Brooke Dolan II was born on October 12, 1908, the son of Thomas Jefferson Dolan and Isabella Whelen née Hoffman. He was educated at Princeton University and Harvard University. He was a trustee of the Academy of Natural Sciences in Philadelphia. He led two expeditions to China and eastern Tibet in 1931 to 1932 and 1934 to 1936. The first expedition comprised Ernst Schäfer, a German zoologist, Gordon Bowles, Otto Gneiser, and Hugo Weigold. The second comprised Schäfer and Marion Duncan, an American missionary. Dolan's second expedition may have been motivated partly by the need to take a leave of absence from Philadelphia society after a January 1934 arrest on disorderly conduct charges.

On April 15, 1934, Dolan married Emilie Campan Gerhard, daughter of Albert Pepper Gerhard, of Overbrook, Philadelphia who accompanied him for a while on his second trip to China.
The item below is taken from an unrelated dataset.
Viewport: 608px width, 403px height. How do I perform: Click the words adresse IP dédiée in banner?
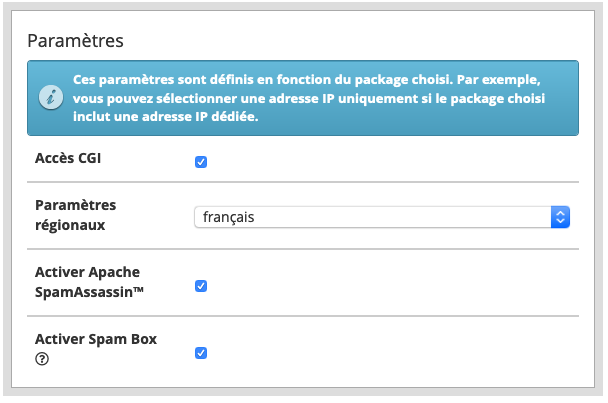[200, 116]
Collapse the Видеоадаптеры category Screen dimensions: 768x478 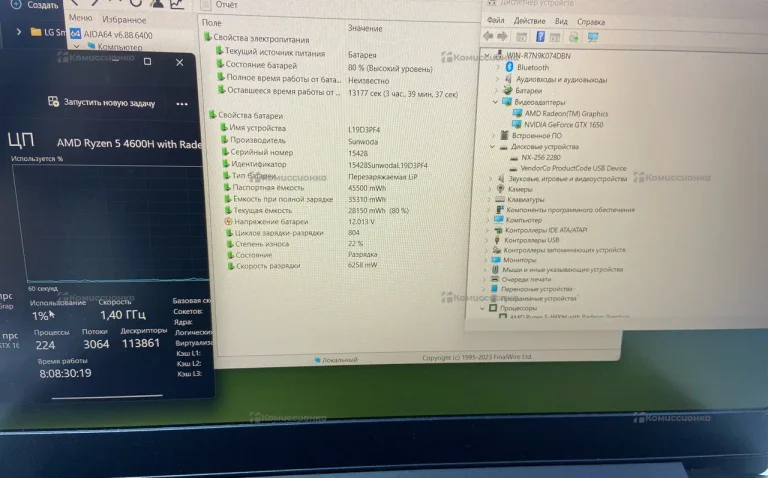[493, 102]
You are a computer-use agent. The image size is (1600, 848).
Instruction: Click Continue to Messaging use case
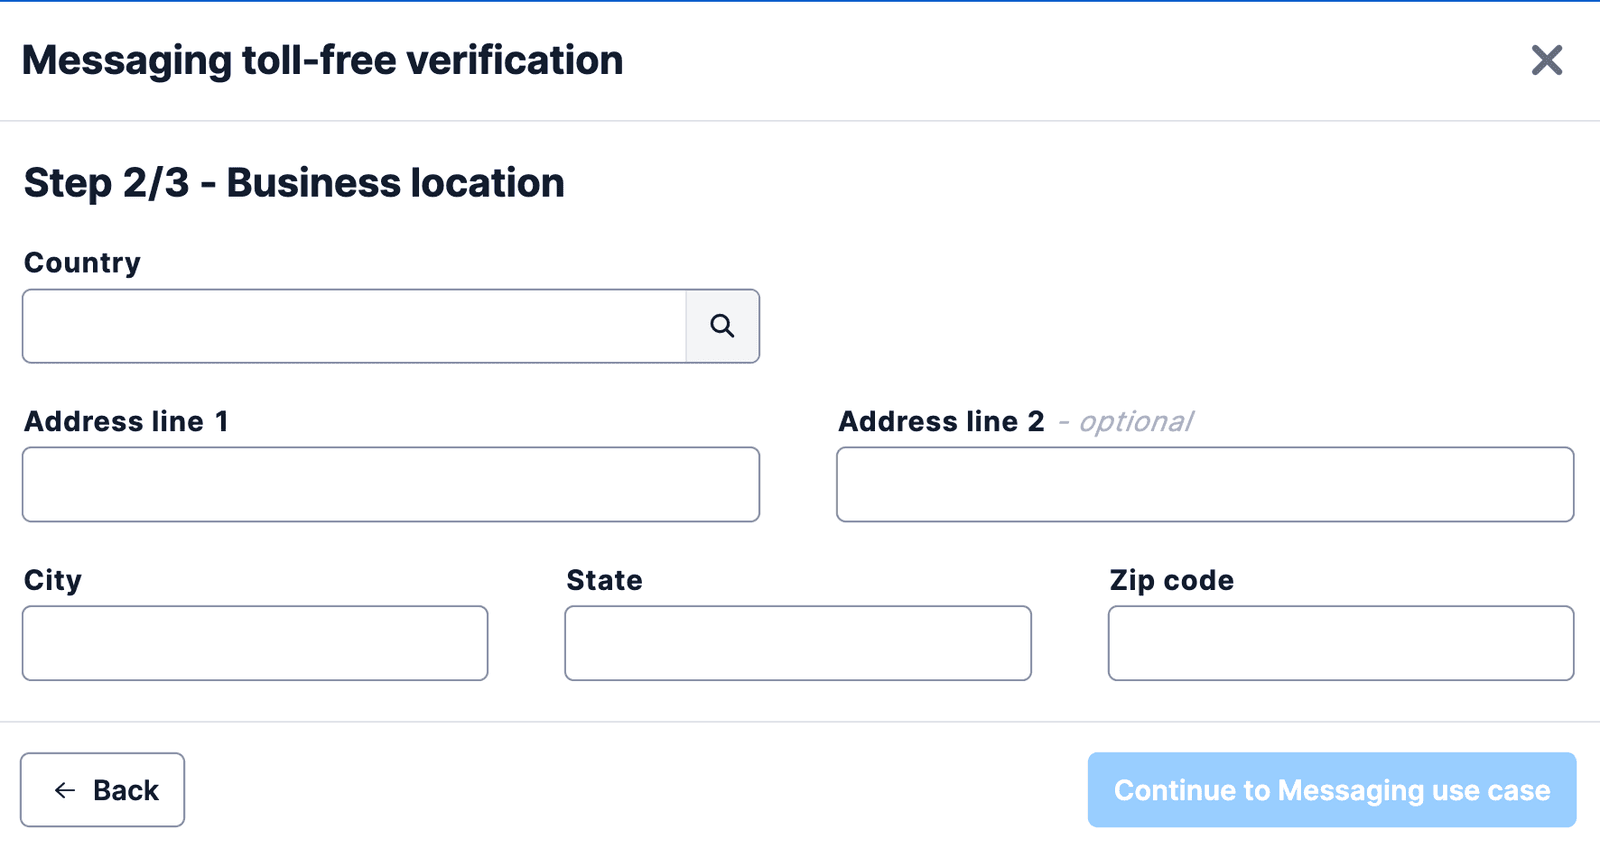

Dolan joined the United States Army Air Forces after the attack on Pearl Harbor. In 1942 he traveled to Lhasa with Ilia Tolstoy, a grandson of Leo Tolstoy, as a member of the Office of Strategic Services (OSS), to meet with the Tibetan government. On December 20, 1942, they met the young 14th Dalai Lama and his Regent, the 3rd Taktra Rinpoche. They were the first Americans ever to meet a Dalai Lama. Tolstoy and Dolan, who were nicknamed "Mud" and "Slug" by their fellow OSS officers, both received the Legion of Merit for the mission. They are considered to have gone beyond their authority in leading the Tibetan government to believe the United States had given international political recognition to Tibet. Photographs taken by Dolan and Tolstoy on their expedition were published in A Portrait of Lost Tibet by Rosemary Jones Tung.

After the Tibetan expedition Dolan transferred from the OSS to the Army Air Forces and joined the United States Military Observer Group in Yunnan, China. Dolan died in Chongqing, China. According to some accounts, he was killed on an OSS mission to rescue downed Allied bomber crews; according to other accounts, he took his own life on August 19, 1945.